Stored items from a collection:
____________
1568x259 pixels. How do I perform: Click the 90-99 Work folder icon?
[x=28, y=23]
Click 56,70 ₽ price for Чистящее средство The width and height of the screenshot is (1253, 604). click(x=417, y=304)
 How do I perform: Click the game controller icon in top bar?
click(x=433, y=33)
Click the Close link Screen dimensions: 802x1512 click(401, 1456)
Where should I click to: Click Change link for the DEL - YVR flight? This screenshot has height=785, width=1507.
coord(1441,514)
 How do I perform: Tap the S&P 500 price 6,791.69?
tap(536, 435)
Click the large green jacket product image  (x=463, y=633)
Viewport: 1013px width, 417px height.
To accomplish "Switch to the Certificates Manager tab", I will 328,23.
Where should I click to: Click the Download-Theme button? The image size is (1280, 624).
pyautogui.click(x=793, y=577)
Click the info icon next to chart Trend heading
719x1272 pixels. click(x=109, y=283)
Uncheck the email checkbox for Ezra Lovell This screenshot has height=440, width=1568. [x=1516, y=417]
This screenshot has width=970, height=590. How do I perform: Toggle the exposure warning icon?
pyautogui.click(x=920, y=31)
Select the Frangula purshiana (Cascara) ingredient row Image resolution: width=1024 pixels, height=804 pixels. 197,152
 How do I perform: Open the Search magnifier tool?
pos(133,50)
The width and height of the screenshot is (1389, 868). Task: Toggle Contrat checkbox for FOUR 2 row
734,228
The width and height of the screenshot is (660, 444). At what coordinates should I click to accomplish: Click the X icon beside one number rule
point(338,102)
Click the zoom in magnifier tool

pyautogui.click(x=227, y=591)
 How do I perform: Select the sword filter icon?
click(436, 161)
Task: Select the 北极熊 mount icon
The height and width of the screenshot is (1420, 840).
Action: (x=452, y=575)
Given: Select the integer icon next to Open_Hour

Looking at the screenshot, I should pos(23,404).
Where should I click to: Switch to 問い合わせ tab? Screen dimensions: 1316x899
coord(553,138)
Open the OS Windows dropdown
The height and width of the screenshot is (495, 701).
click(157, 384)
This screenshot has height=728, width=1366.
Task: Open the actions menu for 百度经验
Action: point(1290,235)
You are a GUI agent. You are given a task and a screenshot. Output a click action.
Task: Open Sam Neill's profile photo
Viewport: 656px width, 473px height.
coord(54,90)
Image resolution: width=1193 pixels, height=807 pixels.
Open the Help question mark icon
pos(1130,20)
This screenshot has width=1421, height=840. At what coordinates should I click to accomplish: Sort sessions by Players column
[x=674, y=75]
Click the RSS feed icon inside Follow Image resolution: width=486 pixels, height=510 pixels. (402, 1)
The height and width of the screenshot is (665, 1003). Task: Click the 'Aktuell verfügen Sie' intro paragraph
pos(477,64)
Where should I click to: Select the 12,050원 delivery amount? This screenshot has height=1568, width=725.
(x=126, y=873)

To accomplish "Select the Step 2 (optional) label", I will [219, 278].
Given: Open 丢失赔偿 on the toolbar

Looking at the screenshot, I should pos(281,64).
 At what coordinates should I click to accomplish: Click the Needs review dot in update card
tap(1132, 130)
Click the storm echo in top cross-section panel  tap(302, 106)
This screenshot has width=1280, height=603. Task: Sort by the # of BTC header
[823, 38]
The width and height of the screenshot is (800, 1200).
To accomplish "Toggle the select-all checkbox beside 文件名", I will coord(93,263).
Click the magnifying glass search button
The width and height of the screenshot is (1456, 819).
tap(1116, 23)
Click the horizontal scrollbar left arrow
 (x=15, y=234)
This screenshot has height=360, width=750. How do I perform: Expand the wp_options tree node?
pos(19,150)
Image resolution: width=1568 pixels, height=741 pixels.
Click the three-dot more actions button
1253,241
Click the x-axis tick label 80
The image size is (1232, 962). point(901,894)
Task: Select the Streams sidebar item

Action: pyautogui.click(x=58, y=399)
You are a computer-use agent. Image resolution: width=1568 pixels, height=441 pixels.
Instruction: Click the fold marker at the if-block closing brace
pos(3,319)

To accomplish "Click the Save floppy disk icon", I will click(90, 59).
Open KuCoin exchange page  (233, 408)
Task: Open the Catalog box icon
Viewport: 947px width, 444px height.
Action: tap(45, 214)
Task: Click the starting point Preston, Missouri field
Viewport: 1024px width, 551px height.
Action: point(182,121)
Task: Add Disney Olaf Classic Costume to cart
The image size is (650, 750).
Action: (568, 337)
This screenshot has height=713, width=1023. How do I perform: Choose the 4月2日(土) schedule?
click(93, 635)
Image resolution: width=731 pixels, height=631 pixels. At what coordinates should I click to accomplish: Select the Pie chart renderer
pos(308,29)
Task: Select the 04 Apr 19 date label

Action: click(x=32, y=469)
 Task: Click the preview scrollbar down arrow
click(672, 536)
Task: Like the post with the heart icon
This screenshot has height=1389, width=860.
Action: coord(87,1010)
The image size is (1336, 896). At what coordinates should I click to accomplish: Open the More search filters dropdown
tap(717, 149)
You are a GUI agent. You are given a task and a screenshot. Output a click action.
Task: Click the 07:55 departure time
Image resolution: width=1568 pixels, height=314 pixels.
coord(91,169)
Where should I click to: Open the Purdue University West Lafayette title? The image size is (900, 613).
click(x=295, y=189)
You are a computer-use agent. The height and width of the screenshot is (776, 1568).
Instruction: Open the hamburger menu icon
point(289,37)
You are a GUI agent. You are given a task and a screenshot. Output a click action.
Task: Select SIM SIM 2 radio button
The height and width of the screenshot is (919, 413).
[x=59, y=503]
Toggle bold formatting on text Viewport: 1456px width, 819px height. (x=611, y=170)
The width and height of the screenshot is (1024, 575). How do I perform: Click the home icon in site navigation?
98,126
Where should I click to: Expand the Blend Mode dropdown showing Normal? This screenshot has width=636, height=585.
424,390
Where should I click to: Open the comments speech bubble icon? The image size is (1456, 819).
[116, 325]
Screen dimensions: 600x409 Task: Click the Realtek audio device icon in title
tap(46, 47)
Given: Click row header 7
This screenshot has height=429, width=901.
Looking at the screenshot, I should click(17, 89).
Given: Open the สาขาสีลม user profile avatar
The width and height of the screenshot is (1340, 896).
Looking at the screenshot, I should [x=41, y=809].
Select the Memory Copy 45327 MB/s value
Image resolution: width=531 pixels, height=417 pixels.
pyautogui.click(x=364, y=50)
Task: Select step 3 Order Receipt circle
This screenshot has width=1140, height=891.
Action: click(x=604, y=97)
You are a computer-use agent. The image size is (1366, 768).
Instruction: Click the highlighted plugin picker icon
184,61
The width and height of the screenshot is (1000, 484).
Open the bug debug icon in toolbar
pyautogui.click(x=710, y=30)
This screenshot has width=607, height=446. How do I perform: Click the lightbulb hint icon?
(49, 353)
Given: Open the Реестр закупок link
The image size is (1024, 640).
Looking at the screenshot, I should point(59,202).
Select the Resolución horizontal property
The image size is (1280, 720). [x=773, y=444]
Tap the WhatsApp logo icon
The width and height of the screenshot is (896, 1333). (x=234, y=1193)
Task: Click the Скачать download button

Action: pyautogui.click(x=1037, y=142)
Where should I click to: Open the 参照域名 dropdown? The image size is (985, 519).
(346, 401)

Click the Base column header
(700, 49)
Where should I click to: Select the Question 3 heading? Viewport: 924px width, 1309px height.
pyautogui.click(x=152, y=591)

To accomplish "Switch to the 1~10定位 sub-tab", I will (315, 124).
____________
• Action item
Pull every line containing "computer" from the entries above and copy it.

• Result for this exercise
You are a computer-use agent. Image resolution: width=1568 pixels, height=441 pixels.
You are a computer-use agent. The height and width of the screenshot is (776, 1568).
You are a computer-use agent. The image size is (1366, 768).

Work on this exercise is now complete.